YOUR INSTRUCTIONS> Please copy out the entries below exactly, beginning with the line that contains "Click the blue" and ending with the line that contains "Select the Mesh", and include nothing outside that span.

SOURCE MATERIAL>
○ ○ ○ ○

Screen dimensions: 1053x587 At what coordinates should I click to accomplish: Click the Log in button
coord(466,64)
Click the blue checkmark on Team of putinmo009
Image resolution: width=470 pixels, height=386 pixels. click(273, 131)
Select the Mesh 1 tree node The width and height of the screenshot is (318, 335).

○ ○ ○ ○

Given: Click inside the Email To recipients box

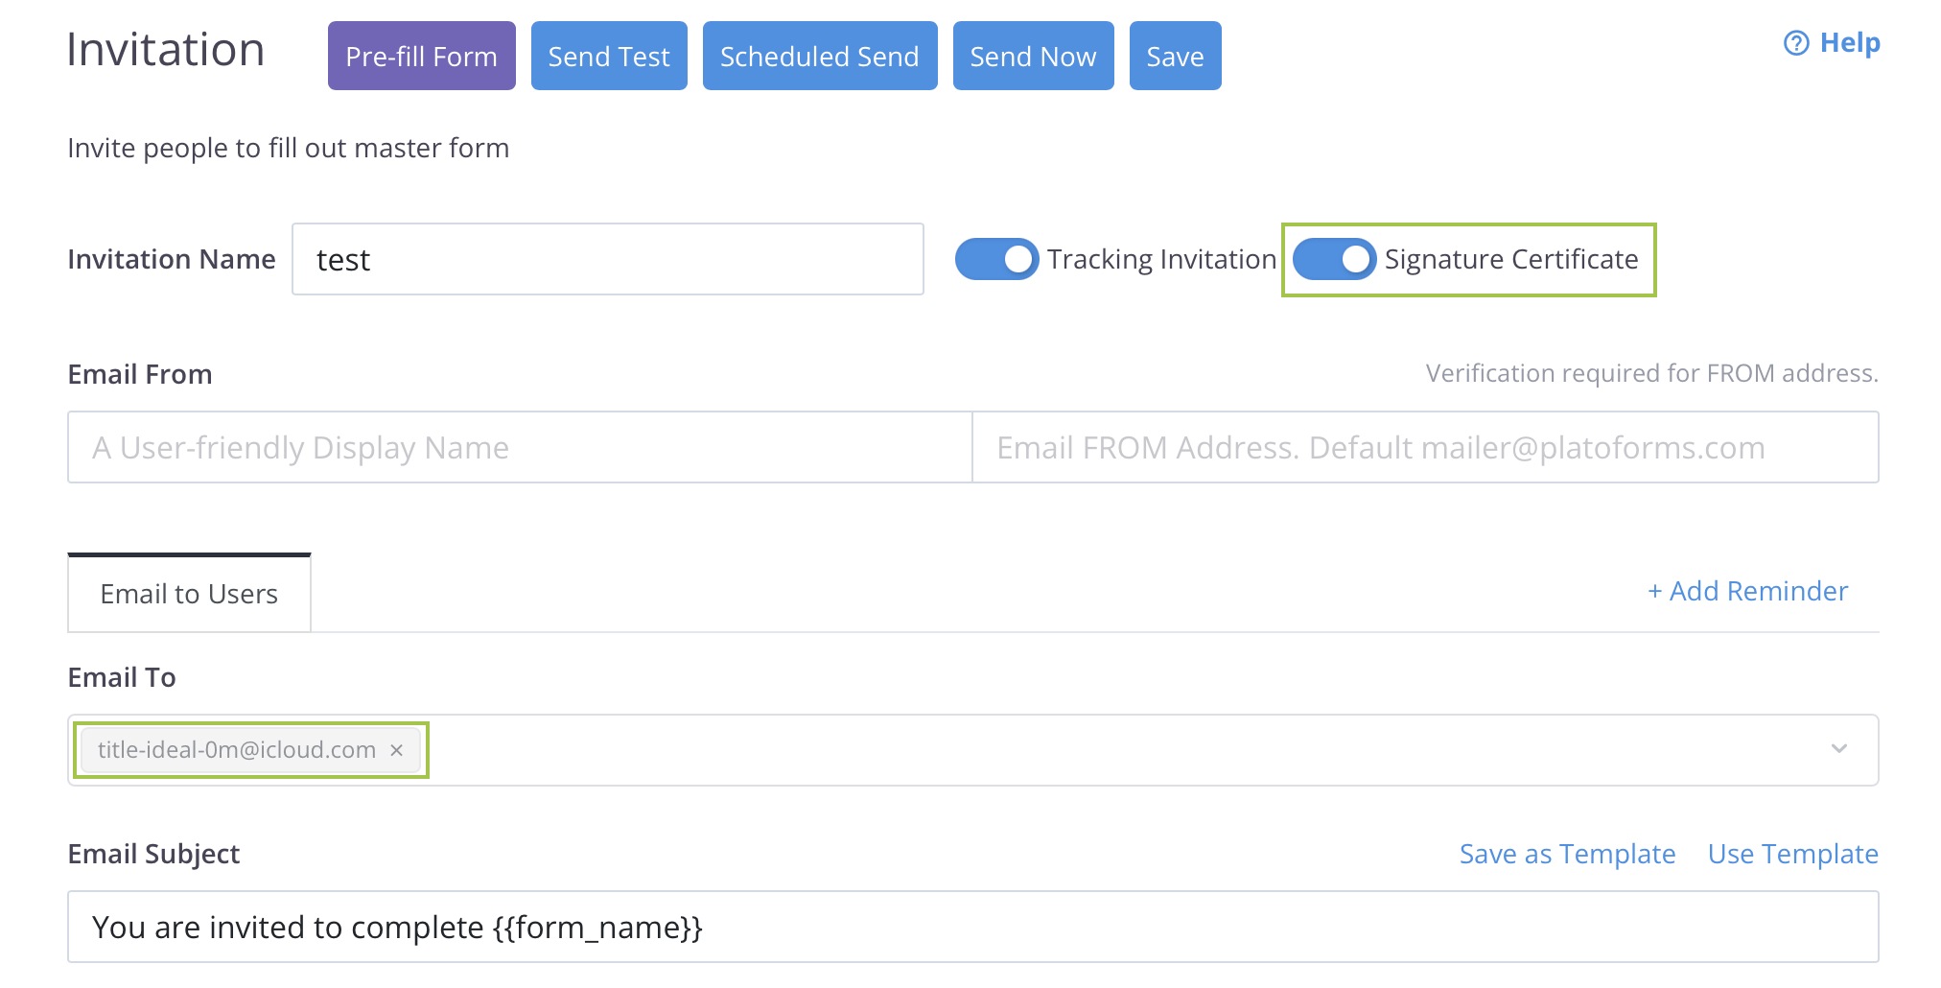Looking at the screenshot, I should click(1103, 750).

○ ○ ○ ○

OUTPUT FOR THIS TASK>
Click the blue checkmark on Team of putinmo009
Image resolution: width=470 pixels, height=386 pixels. click(273, 131)
Select the Mesh 1 tree node The width and height of the screenshot is (318, 335).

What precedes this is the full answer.